[Exercise]: Repeat the listing below word for word, keeping every line in its original order.

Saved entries
....................

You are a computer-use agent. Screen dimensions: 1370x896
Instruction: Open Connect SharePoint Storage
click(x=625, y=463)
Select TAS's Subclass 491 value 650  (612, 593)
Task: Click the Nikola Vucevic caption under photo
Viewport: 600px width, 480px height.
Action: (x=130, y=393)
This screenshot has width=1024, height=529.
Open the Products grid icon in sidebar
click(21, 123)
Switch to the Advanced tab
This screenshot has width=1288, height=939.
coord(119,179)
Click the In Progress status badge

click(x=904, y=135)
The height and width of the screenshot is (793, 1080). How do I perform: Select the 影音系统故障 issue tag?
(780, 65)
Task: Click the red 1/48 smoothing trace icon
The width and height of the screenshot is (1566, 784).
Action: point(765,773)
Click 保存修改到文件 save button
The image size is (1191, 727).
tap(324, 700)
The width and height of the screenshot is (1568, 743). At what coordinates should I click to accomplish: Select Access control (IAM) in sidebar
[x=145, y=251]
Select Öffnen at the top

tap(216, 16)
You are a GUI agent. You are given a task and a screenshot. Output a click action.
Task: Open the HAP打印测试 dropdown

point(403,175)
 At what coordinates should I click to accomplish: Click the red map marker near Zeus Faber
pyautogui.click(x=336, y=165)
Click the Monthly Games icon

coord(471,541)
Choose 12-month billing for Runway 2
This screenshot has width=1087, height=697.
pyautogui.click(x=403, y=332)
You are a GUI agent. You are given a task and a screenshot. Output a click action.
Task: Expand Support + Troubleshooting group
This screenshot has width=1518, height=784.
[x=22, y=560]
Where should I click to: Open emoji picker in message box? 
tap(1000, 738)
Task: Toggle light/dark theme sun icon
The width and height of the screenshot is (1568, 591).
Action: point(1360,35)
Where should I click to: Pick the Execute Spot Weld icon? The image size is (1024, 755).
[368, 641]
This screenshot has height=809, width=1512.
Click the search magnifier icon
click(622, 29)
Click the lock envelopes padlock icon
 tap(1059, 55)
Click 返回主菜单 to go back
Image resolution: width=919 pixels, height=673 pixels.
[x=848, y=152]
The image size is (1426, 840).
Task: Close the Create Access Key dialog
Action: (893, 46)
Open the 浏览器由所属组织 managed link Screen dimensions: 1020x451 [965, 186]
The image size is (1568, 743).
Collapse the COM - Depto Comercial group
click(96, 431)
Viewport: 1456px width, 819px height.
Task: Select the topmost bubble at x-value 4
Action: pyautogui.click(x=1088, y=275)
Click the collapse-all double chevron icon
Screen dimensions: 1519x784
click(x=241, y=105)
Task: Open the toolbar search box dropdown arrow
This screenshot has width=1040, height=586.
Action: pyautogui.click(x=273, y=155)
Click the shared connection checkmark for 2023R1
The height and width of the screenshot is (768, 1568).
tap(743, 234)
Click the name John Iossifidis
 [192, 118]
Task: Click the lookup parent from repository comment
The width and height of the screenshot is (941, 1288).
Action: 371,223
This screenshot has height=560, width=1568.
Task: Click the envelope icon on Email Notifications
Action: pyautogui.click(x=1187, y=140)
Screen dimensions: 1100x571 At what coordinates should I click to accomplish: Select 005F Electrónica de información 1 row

....................

[Exercise solution]:
You are a computer-use agent. Screen dimensions: 1370x896
Instruction: Open Connect SharePoint Storage
click(x=625, y=463)
Select TAS's Subclass 491 value 650  (612, 593)
Task: Click the Nikola Vucevic caption under photo
Viewport: 600px width, 480px height.
Action: (x=130, y=393)
This screenshot has width=1024, height=529.
Open the Products grid icon in sidebar
click(21, 123)
Switch to the Advanced tab
This screenshot has width=1288, height=939.
coord(119,179)
Click the In Progress status badge

click(x=904, y=135)
The height and width of the screenshot is (793, 1080). How do I perform: Select the 影音系统故障 issue tag?
(780, 65)
Task: Click the red 1/48 smoothing trace icon
The width and height of the screenshot is (1566, 784).
Action: point(765,773)
Click 保存修改到文件 save button
The image size is (1191, 727).
tap(324, 700)
The width and height of the screenshot is (1568, 743). At what coordinates should I click to accomplish: Select Access control (IAM) in sidebar
[x=145, y=251]
Select Öffnen at the top

tap(216, 16)
You are a GUI agent. You are given a task and a screenshot. Output a click action.
Task: Open the HAP打印测试 dropdown

point(403,175)
 At what coordinates should I click to accomplish: Click the red map marker near Zeus Faber
pyautogui.click(x=336, y=165)
Click the Monthly Games icon

coord(471,541)
Choose 12-month billing for Runway 2
This screenshot has width=1087, height=697.
pyautogui.click(x=403, y=332)
You are a GUI agent. You are given a task and a screenshot. Output a click action.
Task: Expand Support + Troubleshooting group
This screenshot has width=1518, height=784.
[x=22, y=560]
Where should I click to: Open emoji picker in message box? 
tap(1000, 738)
Task: Toggle light/dark theme sun icon
The width and height of the screenshot is (1568, 591).
Action: point(1360,35)
Where should I click to: Pick the Execute Spot Weld icon? The image size is (1024, 755).
[368, 641]
This screenshot has height=809, width=1512.
Click the search magnifier icon
click(622, 29)
Click the lock envelopes padlock icon
 tap(1059, 55)
Click 返回主菜单 to go back
Image resolution: width=919 pixels, height=673 pixels.
[x=848, y=152]
The image size is (1426, 840).
Task: Close the Create Access Key dialog
Action: (893, 46)
Open the 浏览器由所属组织 managed link Screen dimensions: 1020x451 [965, 186]
The image size is (1568, 743).
Collapse the COM - Depto Comercial group
click(96, 431)
Viewport: 1456px width, 819px height.
Task: Select the topmost bubble at x-value 4
Action: pyautogui.click(x=1088, y=275)
Click the collapse-all double chevron icon
Screen dimensions: 1519x784
click(x=241, y=105)
Task: Open the toolbar search box dropdown arrow
This screenshot has width=1040, height=586.
Action: pyautogui.click(x=273, y=155)
Click the shared connection checkmark for 2023R1
The height and width of the screenshot is (768, 1568).
tap(743, 234)
Click the name John Iossifidis
 [192, 118]
Task: Click the lookup parent from repository comment
The width and height of the screenshot is (941, 1288).
Action: 371,223
This screenshot has height=560, width=1568.
Task: Click the envelope icon on Email Notifications
Action: pyautogui.click(x=1187, y=140)
Screen dimensions: 1100x571 At what coordinates should I click to accomplish: Select 005F Electrónica de información 1 row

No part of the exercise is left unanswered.